Almir Silvério da Silva
A inquietação com o estado de conservação do centro histórico de Paranaguá é legítima, crescente e compartilhada por todos que reconhecem o valor inestimável desse patrimônio.
No entanto, para transformar a justa indignação em soluções eficazes, é preciso primeiro desvendar o intricado mosaico de responsabilidades que rege a preservação desses imóveis
. A tarefa de salvar nossa memória urbana não é um desafio simples, com um único responsável. É uma empreitada complexa que envolve diferentes níveis de governo, a iniciativa privada e a própria sociedade.
Antes de apontar culpados, é essencial compreender as regras do jogo: quem é responsável pela obra e o porquê.
. Esta reflexão busca clarear esse cenário, não para diluir responsabilidades, mas para fortalecer a nossa capacidade coletiva de cobrar, articular e, finalmente, agir.
É fundamental, no entanto, levar ao debate público uma compreensão clara sobre a governança do patrimônio histórico, para que a cobrança por soluções seja direcionada de maneira eficaz e realista.
A premissa central que precisa ser entendida é: o patrimônio histórico tombado de Paranaguá não é de responsabilidade única ou majoritária do município. Trata-se de um mosaico complexo de propriedades e competências:
- Propriedades da União: (e.g., imóveis ligados à antiga Faz.

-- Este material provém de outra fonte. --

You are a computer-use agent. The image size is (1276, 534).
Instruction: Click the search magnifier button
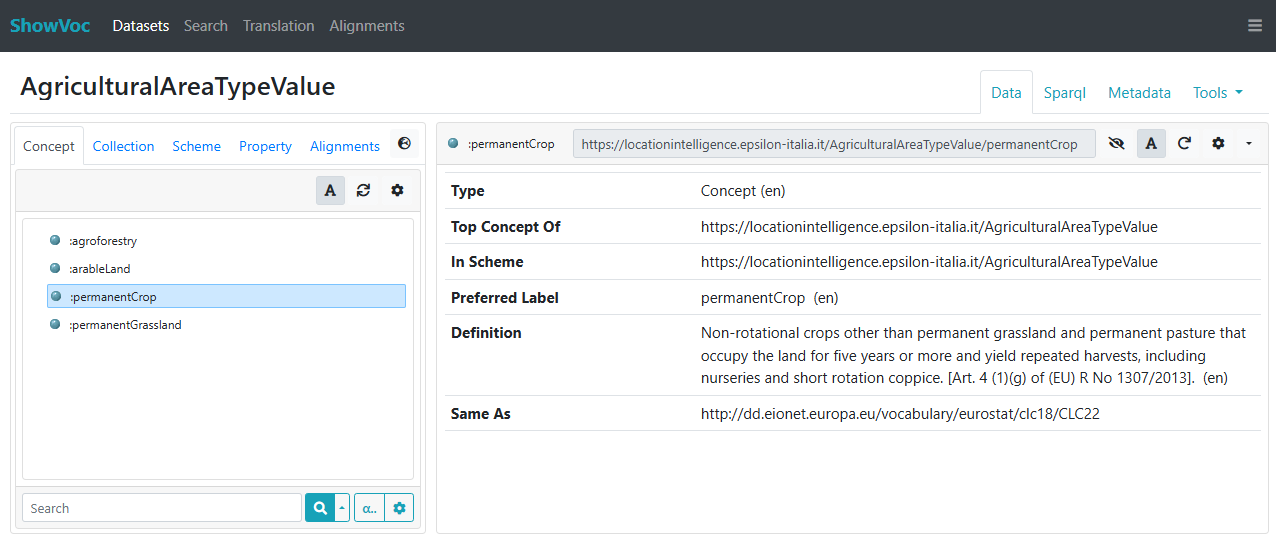319,508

Nacional, ao SPU) sob guarda do IPHAN (Inst. do Patrimônio Hist. e Artístico Nacional).
- Propriedades do Estado: sob responsabilidade do patrimônio estadual.
- Propriedades privadas: pertencentes a indivíduos ou empresas, que são os principais responsáveis por sua conservação, ainda que sob fiscalização dos órgãos de tombamento (municipal, estadual ou federal).
- Propriedades municipais: aqui, de fato, a Prefeitura tem responsabilidade direta de manutenção e investimento.
Cada uma dessas esferas possui seu próprio órgão de preservação (IPHAN, Sec.a Estadual, Sec. Municipal) e suas próprias verbas específicas e limitadas.
Qualquer intervenção, de um simples reparo no telhado a uma restauração completa, depende de projeto técnico aprovado pelo órgão competente (federal, estadual ou municipal) e da liberação de recursos da esfera correspondente, com execução supervisionada pelo mesmo órgão.
A narrativa de que a deterioração é fruto apenas da inação ou má vontade de um único gestor local é simplista. É, antes, um desafio estrutural e multifacetado, agravado pela crônica escassez de recursos para a cultura e o para o patrimônio em todas as esferas governamentais.
Dito isto, esta contextualização não serve para absolver ou justificar a inércia. Pelo contrário. Serve para esclarecer onde a pressão da sociedade civil precisa ser multiplataforma:
- Cobrar do Município que zele pelo que é seu, articule políticas públicas de incentivo e faça uma gestão ativa de articulação, sendo o elo que pressiona os outros entes.
- Cobrar do Estado e da União que cumpram seu papel com os imóveis sob sua guarda, destinando recursos e agilizando processos.
- Cobrar dos Proprietários privados que cumpram sua obrigação legal de conservação.
Paranaguá precisa urgentemente, de um “Pacto pelo Patrimônio” que envolva todas essas partes. Um pacto técnico, transparente e com metas claras, que transforme a energia da crítica e da paixão pela cidade em uma força coordenada de pressão e construção.
A cidade está viva. E sua memória, materializada nessas paredes, precisa de mais do que placas. Precisa de entendimento, de corresponsabilidade e, acima de tudo, de ação conjunta.